Data shown Start Marker

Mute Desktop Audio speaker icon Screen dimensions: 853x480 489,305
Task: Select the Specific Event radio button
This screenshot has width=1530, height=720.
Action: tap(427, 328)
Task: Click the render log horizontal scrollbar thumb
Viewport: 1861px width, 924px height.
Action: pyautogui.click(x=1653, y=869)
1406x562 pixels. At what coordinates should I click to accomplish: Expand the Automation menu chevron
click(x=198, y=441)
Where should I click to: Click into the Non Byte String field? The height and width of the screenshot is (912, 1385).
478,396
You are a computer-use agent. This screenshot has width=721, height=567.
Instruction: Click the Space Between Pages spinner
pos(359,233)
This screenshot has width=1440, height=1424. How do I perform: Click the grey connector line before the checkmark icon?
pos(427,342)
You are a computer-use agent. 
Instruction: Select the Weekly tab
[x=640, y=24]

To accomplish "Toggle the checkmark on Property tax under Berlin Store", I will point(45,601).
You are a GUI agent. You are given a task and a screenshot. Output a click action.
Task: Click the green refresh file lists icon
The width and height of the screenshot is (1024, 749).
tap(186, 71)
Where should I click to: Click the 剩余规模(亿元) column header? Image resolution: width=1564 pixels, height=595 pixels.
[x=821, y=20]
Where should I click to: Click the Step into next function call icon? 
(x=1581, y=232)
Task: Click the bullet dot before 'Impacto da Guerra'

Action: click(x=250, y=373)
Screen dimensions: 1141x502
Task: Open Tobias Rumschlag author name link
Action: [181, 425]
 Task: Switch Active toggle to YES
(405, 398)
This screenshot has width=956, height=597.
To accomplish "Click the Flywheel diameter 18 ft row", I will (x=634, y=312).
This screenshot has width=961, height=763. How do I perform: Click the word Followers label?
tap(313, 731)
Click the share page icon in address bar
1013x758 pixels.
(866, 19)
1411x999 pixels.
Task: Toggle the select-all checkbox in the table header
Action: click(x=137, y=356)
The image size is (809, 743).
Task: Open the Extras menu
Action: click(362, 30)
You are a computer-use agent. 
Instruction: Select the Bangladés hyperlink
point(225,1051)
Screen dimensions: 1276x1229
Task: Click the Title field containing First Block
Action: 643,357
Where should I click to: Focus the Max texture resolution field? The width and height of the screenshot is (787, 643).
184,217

Data shown End Marker

Problem to work on. In full and without alteration, reproduce the records above.

Answer section.
Mute Desktop Audio speaker icon Screen dimensions: 853x480 489,305
Task: Select the Specific Event radio button
This screenshot has width=1530, height=720.
Action: tap(427, 328)
Task: Click the render log horizontal scrollbar thumb
Viewport: 1861px width, 924px height.
Action: pyautogui.click(x=1653, y=869)
1406x562 pixels. At what coordinates should I click to accomplish: Expand the Automation menu chevron
click(x=198, y=441)
Where should I click to: Click into the Non Byte String field? The height and width of the screenshot is (912, 1385).
478,396
You are a computer-use agent. This screenshot has width=721, height=567.
Instruction: Click the Space Between Pages spinner
pos(359,233)
This screenshot has width=1440, height=1424. How do I perform: Click the grey connector line before the checkmark icon?
pos(427,342)
You are a computer-use agent. 
Instruction: Select the Weekly tab
[x=640, y=24]

To accomplish "Toggle the checkmark on Property tax under Berlin Store", I will point(45,601).
You are a GUI agent. You are given a task and a screenshot. Output a click action.
Task: Click the green refresh file lists icon
The width and height of the screenshot is (1024, 749).
tap(186, 71)
Where should I click to: Click the 剩余规模(亿元) column header? Image resolution: width=1564 pixels, height=595 pixels.
[x=821, y=20]
Where should I click to: Click the Step into next function call icon? 
(x=1581, y=232)
Task: Click the bullet dot before 'Impacto da Guerra'

Action: click(x=250, y=373)
Screen dimensions: 1141x502
Task: Open Tobias Rumschlag author name link
Action: [181, 425]
 Task: Switch Active toggle to YES
(405, 398)
This screenshot has width=956, height=597.
To accomplish "Click the Flywheel diameter 18 ft row", I will (x=634, y=312).
This screenshot has width=961, height=763. How do I perform: Click the word Followers label?
tap(313, 731)
Click the share page icon in address bar
1013x758 pixels.
(866, 19)
1411x999 pixels.
Task: Toggle the select-all checkbox in the table header
Action: click(x=137, y=356)
The image size is (809, 743).
Task: Open the Extras menu
Action: click(362, 30)
You are a computer-use agent. 
Instruction: Select the Bangladés hyperlink
point(225,1051)
Screen dimensions: 1276x1229
Task: Click the Title field containing First Block
Action: 643,357
Where should I click to: Focus the Max texture resolution field? The width and height of the screenshot is (787, 643).
184,217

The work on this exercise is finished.